>> Start LISTING
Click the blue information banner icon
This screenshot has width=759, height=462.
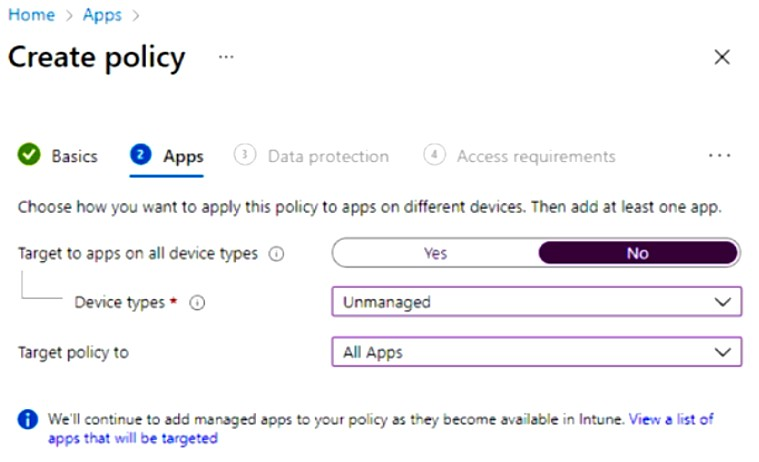click(x=28, y=420)
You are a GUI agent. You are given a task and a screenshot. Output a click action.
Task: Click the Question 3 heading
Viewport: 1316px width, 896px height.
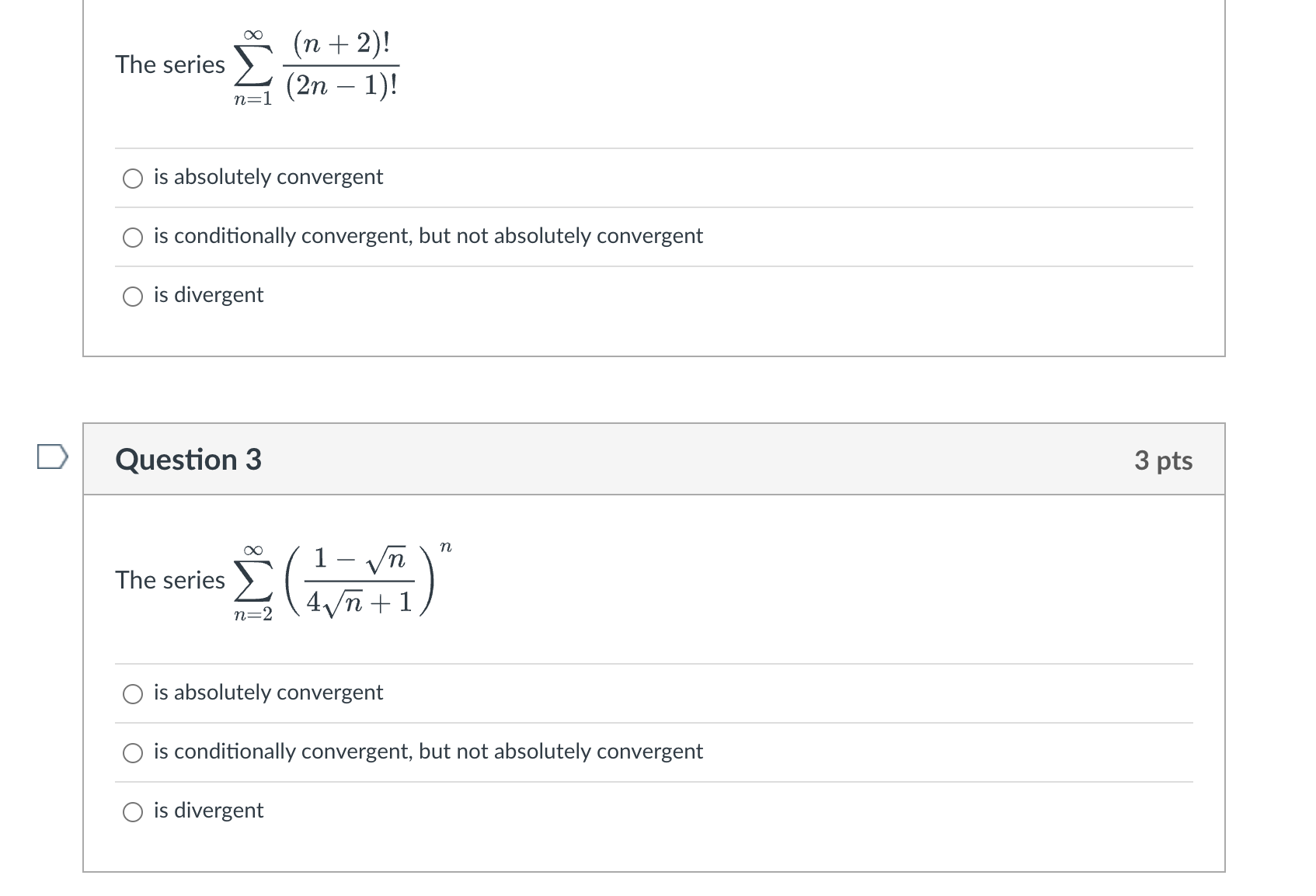pos(187,460)
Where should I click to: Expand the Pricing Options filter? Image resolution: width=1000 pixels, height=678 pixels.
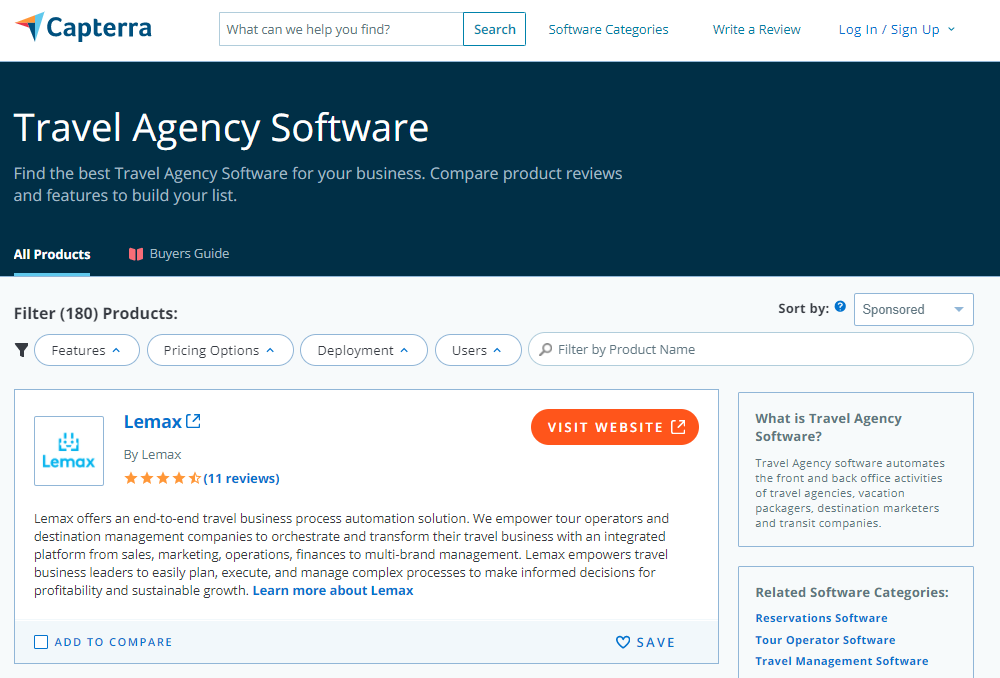click(220, 350)
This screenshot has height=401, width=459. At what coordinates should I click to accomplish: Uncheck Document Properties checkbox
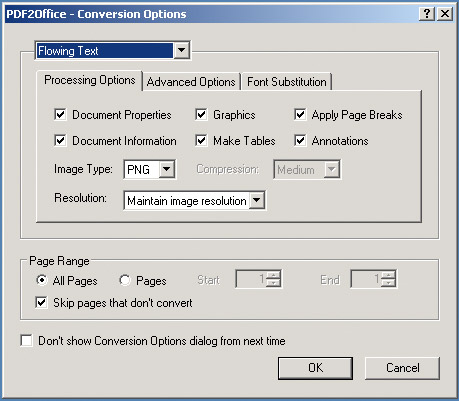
>> End LISTING
§ **WHAT YOU SHOULD DO**: Rewrite the listing above with every occurrence of "screenshot" changed to "capture" and everything else left as it is. Omit the pictures from your answer.

§ **ANSWER TO THIS EXERCISE**:
Click the blue information banner icon
This capture has width=759, height=462.
click(x=28, y=420)
You are a GUI agent. You are given a task and a capture. Output a click action.
Task: Click the Question 3 heading
Viewport: 1316px width, 896px height.
pos(187,460)
Where should I click to: Expand the Pricing Options filter? Image resolution: width=1000 pixels, height=678 pixels.
click(220, 350)
This capture has height=401, width=459. At what coordinates should I click to accomplish: Uncheck Document Properties checkbox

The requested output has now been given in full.